▶ _WHAT IS EXPECTED_
Set down, please, exactly the lines below that run from the line with "You are a GUI" to the line with "The image size is (1128, 712).", both lines included.

EXERCISE MATERIALS Start Marker

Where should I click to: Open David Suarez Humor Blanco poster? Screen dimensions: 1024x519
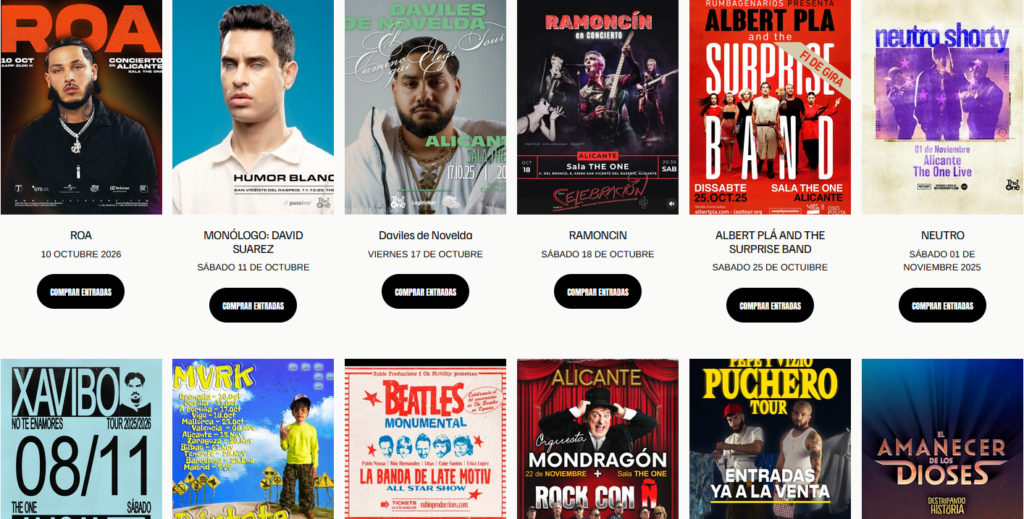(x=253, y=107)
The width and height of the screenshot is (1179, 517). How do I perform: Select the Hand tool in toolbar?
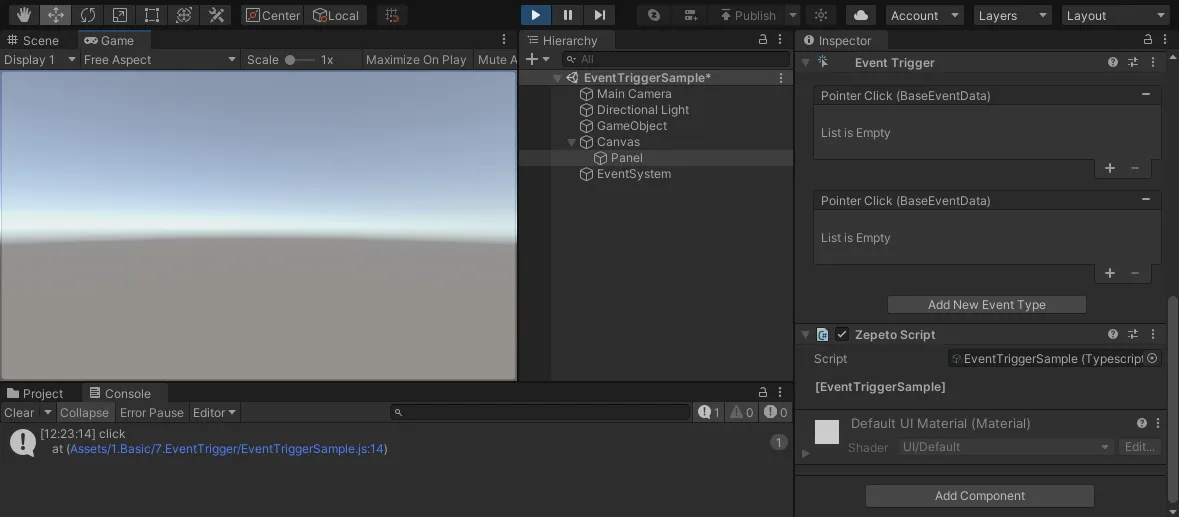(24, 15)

EXERCISE MATERIALS End Marker
EXERCISE MATERIALS Start Marker

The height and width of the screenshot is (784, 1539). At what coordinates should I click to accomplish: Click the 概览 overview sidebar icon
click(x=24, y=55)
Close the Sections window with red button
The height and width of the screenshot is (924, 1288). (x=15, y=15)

EXERCISE MATERIALS End Marker
EXERCISE MATERIALS Start Marker

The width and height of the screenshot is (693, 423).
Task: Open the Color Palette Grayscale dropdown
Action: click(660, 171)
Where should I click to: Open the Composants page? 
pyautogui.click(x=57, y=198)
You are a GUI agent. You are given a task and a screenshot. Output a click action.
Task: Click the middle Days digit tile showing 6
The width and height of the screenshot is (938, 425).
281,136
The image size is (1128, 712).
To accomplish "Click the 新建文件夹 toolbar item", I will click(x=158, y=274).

EXERCISE MATERIALS End Marker

▶ _RESULT FOR THIS TASK_
You are a GUI agent. You are given a task and a screenshot. Output a click action.
Task: Click the middle Days digit tile showing 6
The width and height of the screenshot is (938, 425).
281,136
The image size is (1128, 712).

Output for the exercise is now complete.